BayesAgent: Bayesian Agentic Reasoning Under Uncertainty via Verbalized Probabilistic Graphical Modeling
Hengguan Huang, Xing Shen, Songtao Wang, Lingfa Meng, Dianbo Liu, David Alejandro Duchene, Hao Wang, Samir Bhatt
TL;DR
This work addresses the challenge of capturing latent structure and uncertainty in LLM-based agent reasoning. It introduces Verbalized Probabilistic Graphical Modeling (vPGM), a Bayesian framework that guides LLMs to discover latent variables and dependencies through prompts and to perform prompting-based Bayesian inference, with predictions computed as $E_{P(Z|X)}[P(Y|Z)]$. The Bayesian-Enhanced variant, BayesVPGM, adds a Dirichlet posterior over predictions and a differentiable calibration loss to optimize a balancing parameter $\lambda$, improving confidence calibration.
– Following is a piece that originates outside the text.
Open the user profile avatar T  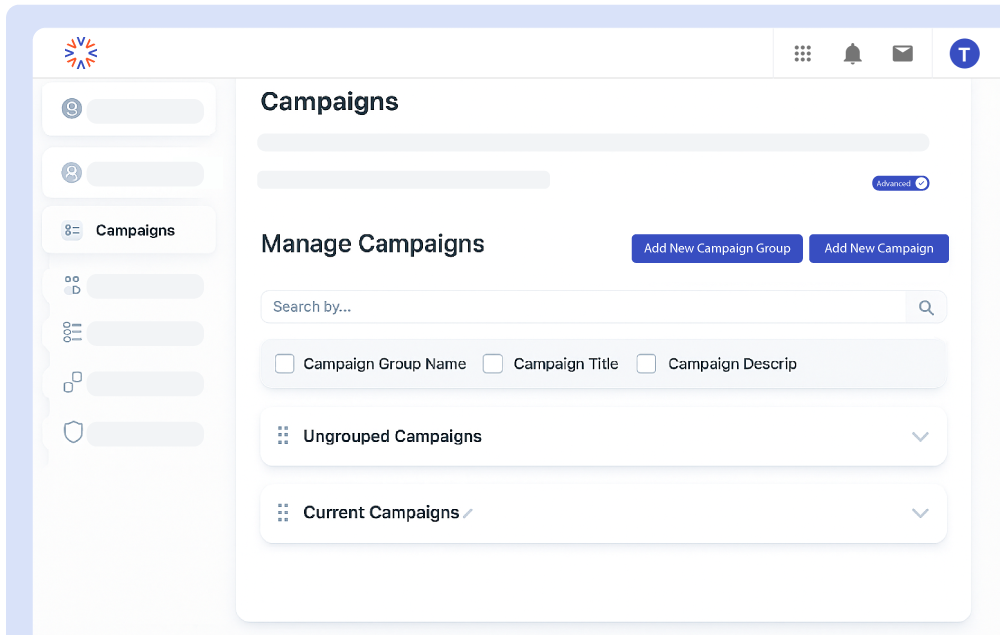point(963,54)

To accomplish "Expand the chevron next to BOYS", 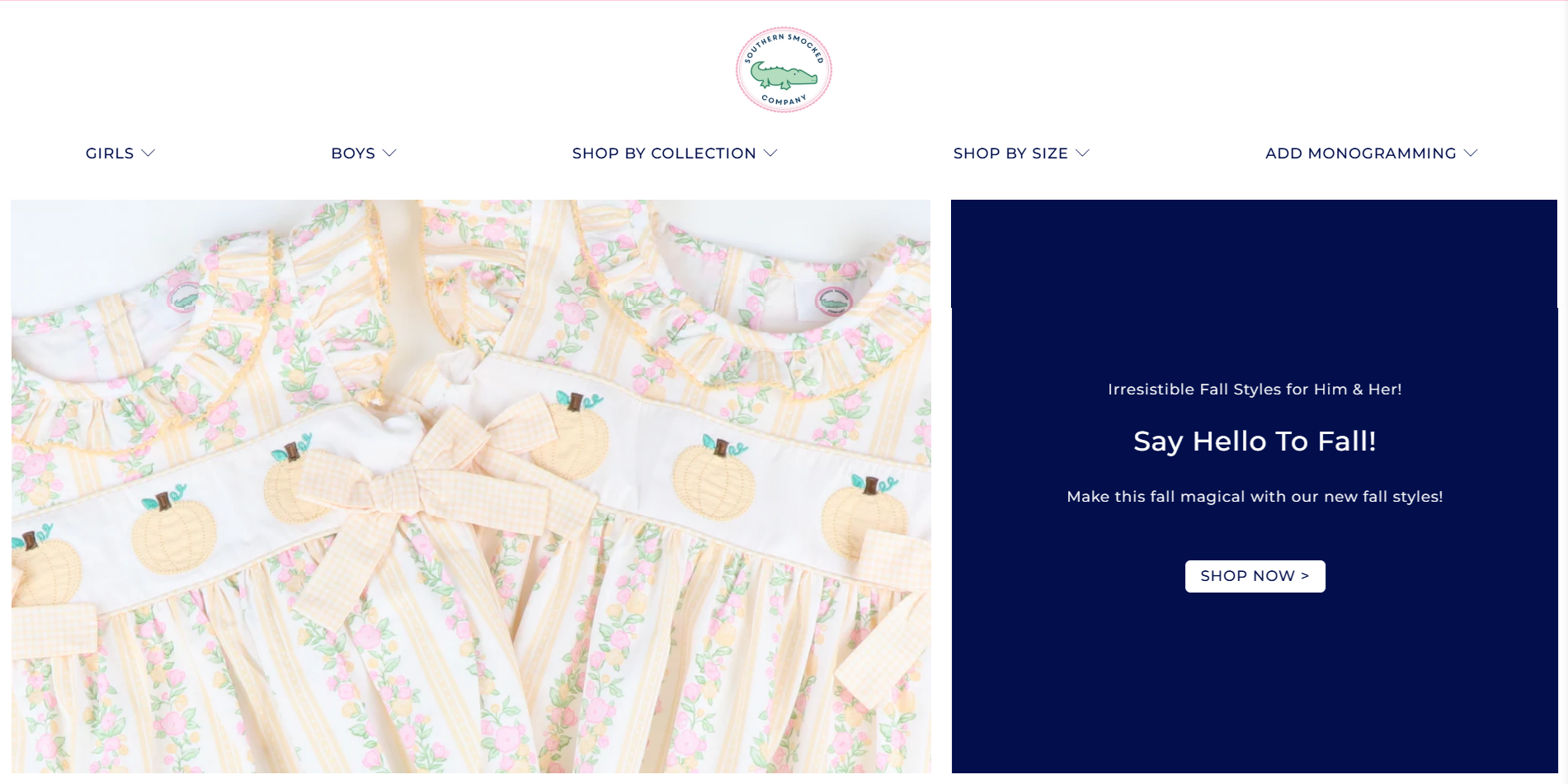I will 390,153.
Across ScienceQA, ChatCoach, and A-OKVQA, the approach yields higher accuracy and better calibration than strong baselines, demonstrating scalable, uncertainty-aware latent-variable reasoning in multi-source, open-ended tasks.
Abstract
Human cognition excels at transcending sensory input and forming latent representations that structure our understanding of the world. While Large Language Model (LLM) agents demonstrate emergent reasoning and decision-making abilities, they lack a principled framework for capturing latent structures and modeling uncertainty. In this work, we explore for the first time how to bridge LLM agents with probabilistic graphical models (PGMs) to address agentic reasoning under uncertainty. To this end, we introduce Verbalized Probabilistic Graphical Modeling (vPGM), a Bayesian agentic framework that (i) guides LLM agents in following key principles of PGMs through natural language and (ii) refines the resulting posterior distributions via numerical Bayesian inference. Unlike many traditional probabilistic methods requiring substantial domain expertise, vPGM bypasses expert-driven model design, making it well-suited for scenarios with limited assumptions. We evaluated our model on several agentic reasoning tasks, both close-ended and open-ended. Our results indicate that the model effectively enhances confidence calibration and text generation quality.